В июне, когда на Востоке уже случился апокалипсис, в Европе мало кто подозревал, что на них надвигается нечто ужасное. Лето 1347 года в Англии было немного похоже на очарование лета 1914 года. Златовласый король Эдуард III, только что завершивший успешную военную кампанию на равнинах северной Франции, находился в Лондоне на турнирном сезоне, в то время как вниз по Темзе, в Вестминстерском дворце, его дочь, принцесса Джоанна, наслаждалась мягкими июньскими вечерами, прогуливаясь по лужайкам дворца и слушая испанского менестреля, подарок удалого принца Педро Кастильского. В Сиене бывший сапожник, а теперь специалист по недвижимости Аньоло ди Тура вносил свою лепту в историю города, осматривая некоторые объекты недвижимости на Кампо, городской площади, и с обожанием смотрел на свою жену Николуччию и их пятерых детей. В Париже священнослужитель Жан Морелле подсчитывал средства строительного фонда во вверенной ему церкви Сен-Жермен-Осерруа. Фонд получал так мало пожертвований, что у Морелле было достаточно много времени для долгих утренних прогулок по неогражденным берегам Сены, где речные бризы непрерывно вращали водяные мельницы, а узкие прямоугольные дома топорщились вдоль берега, как «волосы на многочисленных головах». В Тононе, городе на Женевском озере, у городских ворот почти каждое утро этим летом можно было встретить цирюльника по имени Балавиньи, который сплетничал с другими членами местной еврейской общины. В Неаполе, где теплый ночной воздух пах «сладким, мягким ароматом лета», самой красивой женщине Европы и христианского мира, «плохой девочке» королеве Джованне Неаполитанской и Сицилийской предъявляли обвинения в убийстве.

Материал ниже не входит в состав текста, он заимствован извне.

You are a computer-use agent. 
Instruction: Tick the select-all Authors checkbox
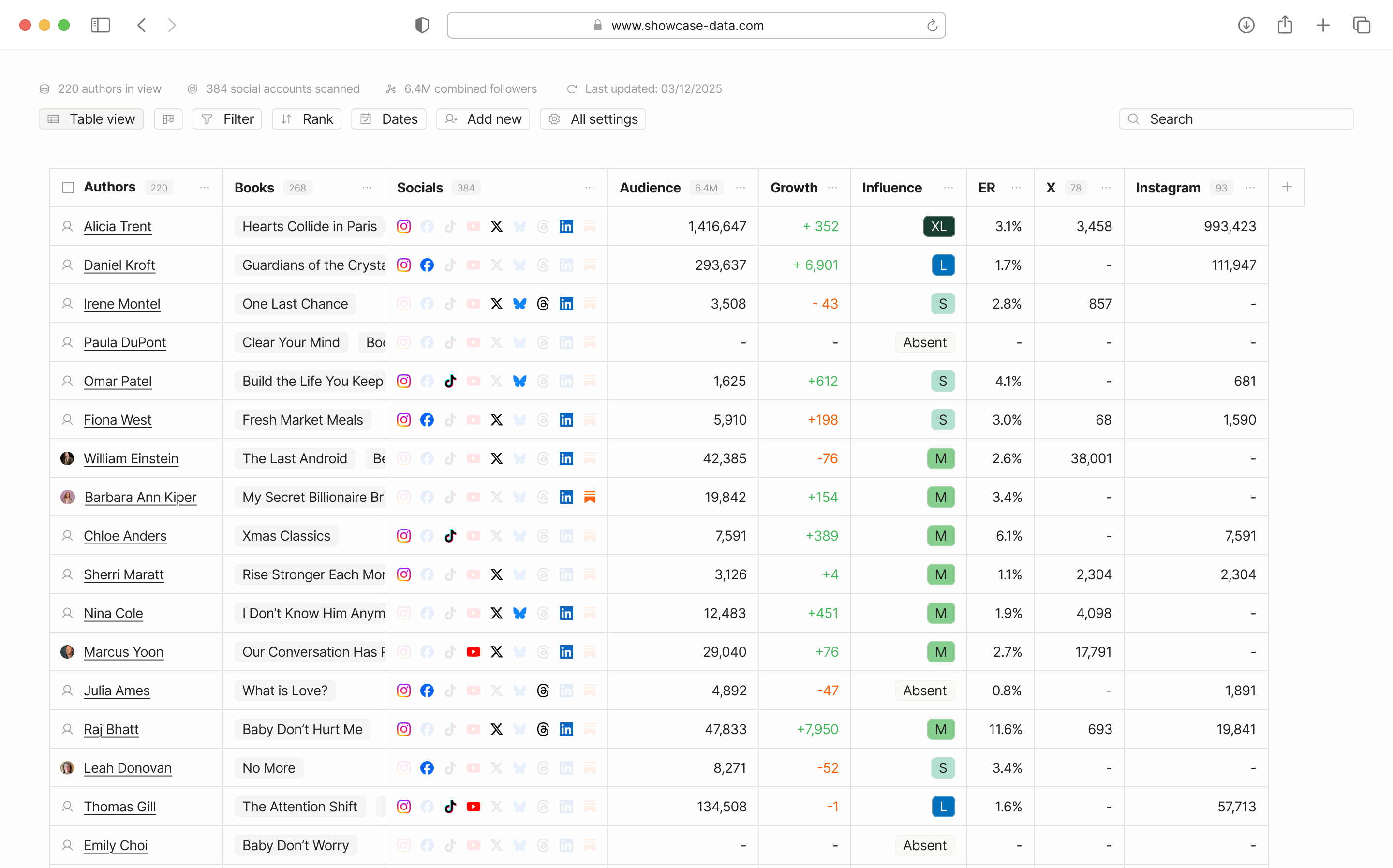tap(68, 188)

В июле, когда на поля вокруг Броутона вышли крестьяне в соломенных шляпах, а монахи в Авиньоне застеклили окна, чтобы удержать внутри помещения прохладный воздух, в Константинополе уже царили безнадежность и отчаяние. Византийская столица, расположенная чуть ниже Черного моря и чуть выше Дарданелл, ворот к западу, находилась в эпицентре трагедии. Судно, покинувшее Крым и идущее в Европу, не сможет добраться до дома, не зайдя в порт. Таким образом, где-то весной или в начале лета 1347 года в гавань прибыли зараженные чумой генуэзцы, воплощая в жизнь слова незнакомца в черной шляпе из мифов американских индейцев: «Я есть смерть».
Один венецианский писец подсчитал, что во время Черной смерти погибло 90 процентов жителей Константинополя[245]

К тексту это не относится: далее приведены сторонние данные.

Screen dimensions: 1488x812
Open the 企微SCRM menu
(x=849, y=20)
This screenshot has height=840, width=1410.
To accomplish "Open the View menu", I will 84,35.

. Несомненно, эта цифра преувеличена, но кто пережил тяжелое лето и осень 1347 года в византийской столице, никогда не забывал об этом событии. «Каждый день мы хороним наших друзей. И с каждым днем город пустеет, а количество могил увеличивается», – писал придворный ученый Димитрий Кидонис. По мере того как умирало все больше людей, Кидонис видел, как его сограждан все больше охватывали страх и эгоизм. «Люди бесчеловечно избегают общества друг друга [из-за боязни заражения]. Отцы боятся хоронить своих сыновей, сыновья не исполняют последнюю волю своих отцов»[246].Чума также оставила неизгладимый след в жизни Иоанна IV, византийского императора. «По прибытии императрица нашла нашего младшего мертвым»[247]
, – написал Иоанн в своем единственном известном заявлении о смерти своего тринадцатилетнего сына Андроникоса. После смерти мальчика император потерял вкус к жизни. Он отрекся от престола и отправился в уединение монашеской кельи, чтобы молиться, оплакивать и скорбеть до конца своей жизни.